What is required:
Return every line of the listing below so that it matches the original exactly.

Source information:

+--

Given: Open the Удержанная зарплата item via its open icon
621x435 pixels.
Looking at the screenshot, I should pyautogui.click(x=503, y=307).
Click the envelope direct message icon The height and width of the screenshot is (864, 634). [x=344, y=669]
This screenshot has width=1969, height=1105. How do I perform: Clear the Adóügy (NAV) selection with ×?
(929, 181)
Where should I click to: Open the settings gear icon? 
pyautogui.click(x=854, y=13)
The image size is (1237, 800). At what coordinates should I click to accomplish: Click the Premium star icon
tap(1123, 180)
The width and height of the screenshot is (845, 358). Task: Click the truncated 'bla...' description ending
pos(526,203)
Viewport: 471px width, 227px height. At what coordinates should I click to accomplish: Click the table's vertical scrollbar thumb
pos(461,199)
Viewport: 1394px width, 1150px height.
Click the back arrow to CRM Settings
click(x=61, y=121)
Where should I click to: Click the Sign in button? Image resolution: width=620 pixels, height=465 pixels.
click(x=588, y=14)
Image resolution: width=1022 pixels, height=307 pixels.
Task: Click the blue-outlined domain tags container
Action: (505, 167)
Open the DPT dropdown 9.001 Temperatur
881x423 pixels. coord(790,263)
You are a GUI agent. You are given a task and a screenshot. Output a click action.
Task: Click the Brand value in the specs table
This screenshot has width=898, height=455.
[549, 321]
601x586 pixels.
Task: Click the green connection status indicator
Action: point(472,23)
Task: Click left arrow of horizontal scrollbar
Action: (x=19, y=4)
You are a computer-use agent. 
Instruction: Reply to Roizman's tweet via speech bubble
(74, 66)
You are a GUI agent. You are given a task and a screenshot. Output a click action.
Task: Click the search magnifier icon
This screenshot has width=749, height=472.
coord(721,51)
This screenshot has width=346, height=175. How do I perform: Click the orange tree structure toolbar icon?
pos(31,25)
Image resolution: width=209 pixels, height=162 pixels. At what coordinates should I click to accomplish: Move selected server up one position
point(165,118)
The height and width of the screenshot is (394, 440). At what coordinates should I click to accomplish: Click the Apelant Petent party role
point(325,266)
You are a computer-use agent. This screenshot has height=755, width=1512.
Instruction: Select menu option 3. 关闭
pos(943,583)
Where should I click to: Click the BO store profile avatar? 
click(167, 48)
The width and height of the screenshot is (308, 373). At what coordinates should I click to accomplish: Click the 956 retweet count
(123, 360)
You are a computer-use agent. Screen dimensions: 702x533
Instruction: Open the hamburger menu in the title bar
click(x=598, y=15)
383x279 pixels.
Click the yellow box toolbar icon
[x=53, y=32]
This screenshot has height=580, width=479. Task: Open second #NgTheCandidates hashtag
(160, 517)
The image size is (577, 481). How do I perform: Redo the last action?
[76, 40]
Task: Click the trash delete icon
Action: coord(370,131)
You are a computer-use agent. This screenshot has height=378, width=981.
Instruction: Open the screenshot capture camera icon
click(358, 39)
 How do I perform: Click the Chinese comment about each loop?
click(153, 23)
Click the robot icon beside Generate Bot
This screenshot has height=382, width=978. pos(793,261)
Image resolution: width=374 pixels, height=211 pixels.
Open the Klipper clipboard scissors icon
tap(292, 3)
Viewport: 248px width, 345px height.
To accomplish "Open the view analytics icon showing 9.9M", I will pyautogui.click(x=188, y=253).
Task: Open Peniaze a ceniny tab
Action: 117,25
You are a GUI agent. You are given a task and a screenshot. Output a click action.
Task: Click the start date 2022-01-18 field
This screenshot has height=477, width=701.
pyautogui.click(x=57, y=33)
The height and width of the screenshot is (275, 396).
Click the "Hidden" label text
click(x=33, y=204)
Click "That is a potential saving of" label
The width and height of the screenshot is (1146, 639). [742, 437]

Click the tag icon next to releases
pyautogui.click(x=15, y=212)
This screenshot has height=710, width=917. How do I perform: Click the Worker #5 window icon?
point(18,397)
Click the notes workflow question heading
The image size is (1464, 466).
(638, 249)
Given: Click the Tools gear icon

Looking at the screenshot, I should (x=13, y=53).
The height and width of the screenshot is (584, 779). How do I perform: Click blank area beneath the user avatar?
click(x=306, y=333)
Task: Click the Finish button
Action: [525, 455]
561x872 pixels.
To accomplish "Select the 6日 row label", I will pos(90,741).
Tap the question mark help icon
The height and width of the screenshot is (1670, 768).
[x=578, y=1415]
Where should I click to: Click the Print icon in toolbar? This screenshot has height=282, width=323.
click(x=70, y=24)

+--

Problem solution:
Given: Open the Удержанная зарплата item via its open icon
621x435 pixels.
Looking at the screenshot, I should pyautogui.click(x=503, y=307).
Click the envelope direct message icon The height and width of the screenshot is (864, 634). [x=344, y=669]
This screenshot has width=1969, height=1105. How do I perform: Clear the Adóügy (NAV) selection with ×?
(929, 181)
Where should I click to: Open the settings gear icon? 
pyautogui.click(x=854, y=13)
The image size is (1237, 800). At what coordinates should I click to accomplish: Click the Premium star icon
tap(1123, 180)
The width and height of the screenshot is (845, 358). Task: Click the truncated 'bla...' description ending
pos(526,203)
Viewport: 471px width, 227px height. At what coordinates should I click to accomplish: Click the table's vertical scrollbar thumb
pos(461,199)
Viewport: 1394px width, 1150px height.
Click the back arrow to CRM Settings
click(x=61, y=121)
Where should I click to: Click the Sign in button? Image resolution: width=620 pixels, height=465 pixels.
click(x=588, y=14)
Image resolution: width=1022 pixels, height=307 pixels.
Task: Click the blue-outlined domain tags container
Action: (505, 167)
Open the DPT dropdown 9.001 Temperatur
881x423 pixels. coord(790,263)
You are a GUI agent. You are given a task and a screenshot. Output a click action.
Task: Click the Brand value in the specs table
This screenshot has width=898, height=455.
[549, 321]
601x586 pixels.
Task: Click the green connection status indicator
Action: point(472,23)
Task: Click left arrow of horizontal scrollbar
Action: (x=19, y=4)
You are a computer-use agent. 
Instruction: Reply to Roizman's tweet via speech bubble
(74, 66)
You are a GUI agent. You are given a task and a screenshot. Output a click action.
Task: Click the search magnifier icon
This screenshot has width=749, height=472.
coord(721,51)
This screenshot has width=346, height=175. How do I perform: Click the orange tree structure toolbar icon?
pos(31,25)
Image resolution: width=209 pixels, height=162 pixels. At what coordinates should I click to accomplish: Move selected server up one position
point(165,118)
The height and width of the screenshot is (394, 440). At what coordinates should I click to accomplish: Click the Apelant Petent party role
point(325,266)
You are a computer-use agent. This screenshot has height=755, width=1512.
Instruction: Select menu option 3. 关闭
pos(943,583)
Where should I click to: Click the BO store profile avatar? 
click(167, 48)
The width and height of the screenshot is (308, 373). At what coordinates should I click to accomplish: Click the 956 retweet count
(123, 360)
You are a computer-use agent. Screen dimensions: 702x533
Instruction: Open the hamburger menu in the title bar
click(x=598, y=15)
383x279 pixels.
Click the yellow box toolbar icon
[x=53, y=32]
This screenshot has height=580, width=479. Task: Open second #NgTheCandidates hashtag
(160, 517)
The image size is (577, 481). How do I perform: Redo the last action?
[76, 40]
Task: Click the trash delete icon
Action: coord(370,131)
You are a computer-use agent. This screenshot has height=378, width=981.
Instruction: Open the screenshot capture camera icon
click(358, 39)
 How do I perform: Click the Chinese comment about each loop?
click(153, 23)
Click the robot icon beside Generate Bot
This screenshot has height=382, width=978. pos(793,261)
Image resolution: width=374 pixels, height=211 pixels.
Open the Klipper clipboard scissors icon
tap(292, 3)
Viewport: 248px width, 345px height.
To accomplish "Open the view analytics icon showing 9.9M", I will pyautogui.click(x=188, y=253).
Task: Open Peniaze a ceniny tab
Action: 117,25
You are a GUI agent. You are given a task and a screenshot. Output a click action.
Task: Click the start date 2022-01-18 field
This screenshot has height=477, width=701.
pyautogui.click(x=57, y=33)
The height and width of the screenshot is (275, 396).
Click the "Hidden" label text
click(x=33, y=204)
Click "That is a potential saving of" label
The width and height of the screenshot is (1146, 639). [742, 437]

Click the tag icon next to releases
pyautogui.click(x=15, y=212)
This screenshot has height=710, width=917. How do I perform: Click the Worker #5 window icon?
point(18,397)
Click the notes workflow question heading
The image size is (1464, 466).
(638, 249)
Given: Click the Tools gear icon

Looking at the screenshot, I should (x=13, y=53).
The height and width of the screenshot is (584, 779). How do I perform: Click blank area beneath the user avatar?
click(x=306, y=333)
Task: Click the Finish button
Action: [525, 455]
561x872 pixels.
To accomplish "Select the 6日 row label", I will pos(90,741).
Tap the question mark help icon
The height and width of the screenshot is (1670, 768).
[x=578, y=1415]
Where should I click to: Click the Print icon in toolbar? This screenshot has height=282, width=323.
click(x=70, y=24)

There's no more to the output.